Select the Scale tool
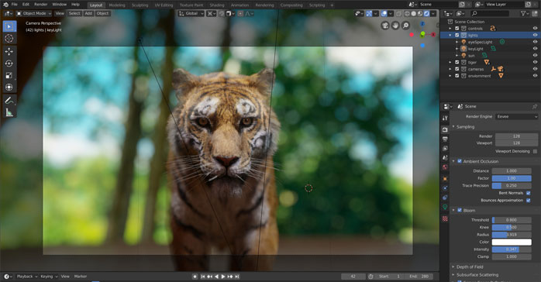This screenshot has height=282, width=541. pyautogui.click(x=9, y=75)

☆ ☆ ☆ ☆ ☆ ☆ ☆

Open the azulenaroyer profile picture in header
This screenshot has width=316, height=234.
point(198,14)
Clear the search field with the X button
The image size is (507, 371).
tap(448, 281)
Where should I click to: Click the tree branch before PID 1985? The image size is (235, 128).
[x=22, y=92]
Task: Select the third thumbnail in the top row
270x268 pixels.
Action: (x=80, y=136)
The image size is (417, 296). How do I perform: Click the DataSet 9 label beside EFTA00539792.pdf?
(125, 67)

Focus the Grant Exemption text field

☆ ☆ ☆ ☆ ☆ ☆ ☆

Problem description> Print again the lines of the entries above that fall between the line holding "The image size is (417, 296)." and the line holding "Focus the Grant Exemption text field", inclusive, exactly as they stand.

Answer>
The image size is (417, 296). How do I perform: Click the DataSet 9 label beside EFTA00539792.pdf?
(125, 67)

Focus the Grant Exemption text field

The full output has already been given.